WORK REQUEST - When the line containing "Screen dimensions: 780x672" appears in the data below, begin copying there and stop only after the line containing "the Napkin logo".

*** INPUT DATA Section Begins ***

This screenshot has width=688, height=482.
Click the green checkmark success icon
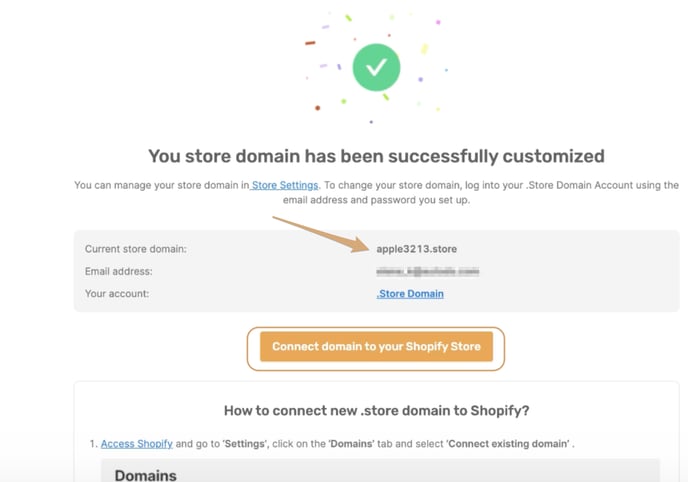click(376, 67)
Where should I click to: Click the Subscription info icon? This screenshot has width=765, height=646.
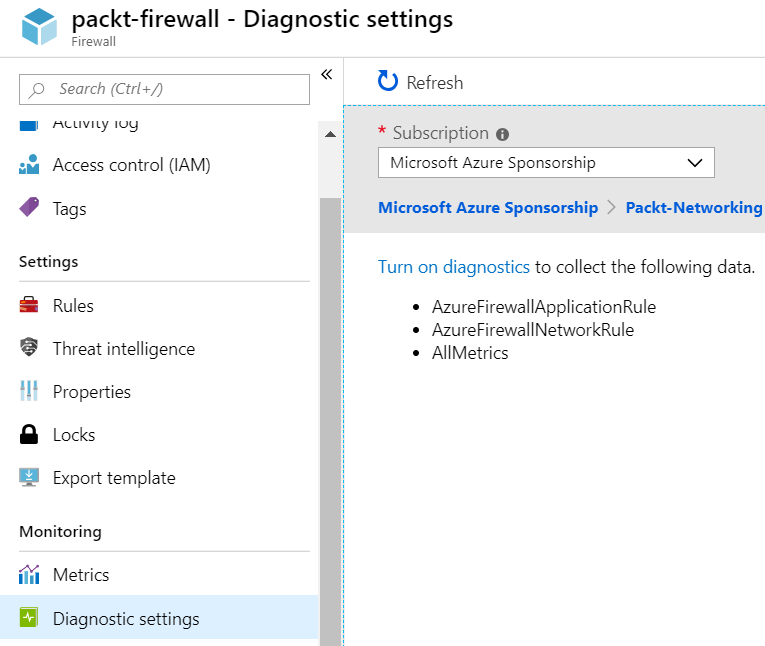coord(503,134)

*** INPUT DATA Section Ends ***
*** INPUT DATA Section Begins ***

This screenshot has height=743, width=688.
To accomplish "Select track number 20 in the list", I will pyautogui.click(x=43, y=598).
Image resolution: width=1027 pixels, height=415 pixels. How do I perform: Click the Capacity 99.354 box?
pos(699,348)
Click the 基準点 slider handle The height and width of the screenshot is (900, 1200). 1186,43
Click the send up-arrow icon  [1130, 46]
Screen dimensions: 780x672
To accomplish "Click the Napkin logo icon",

*** INPUT DATA Section Ends ***

RESPONSE TO THIS EXERCISE -
Screen dimensions: 780x672
To accomplish "Click the Napkin logo icon",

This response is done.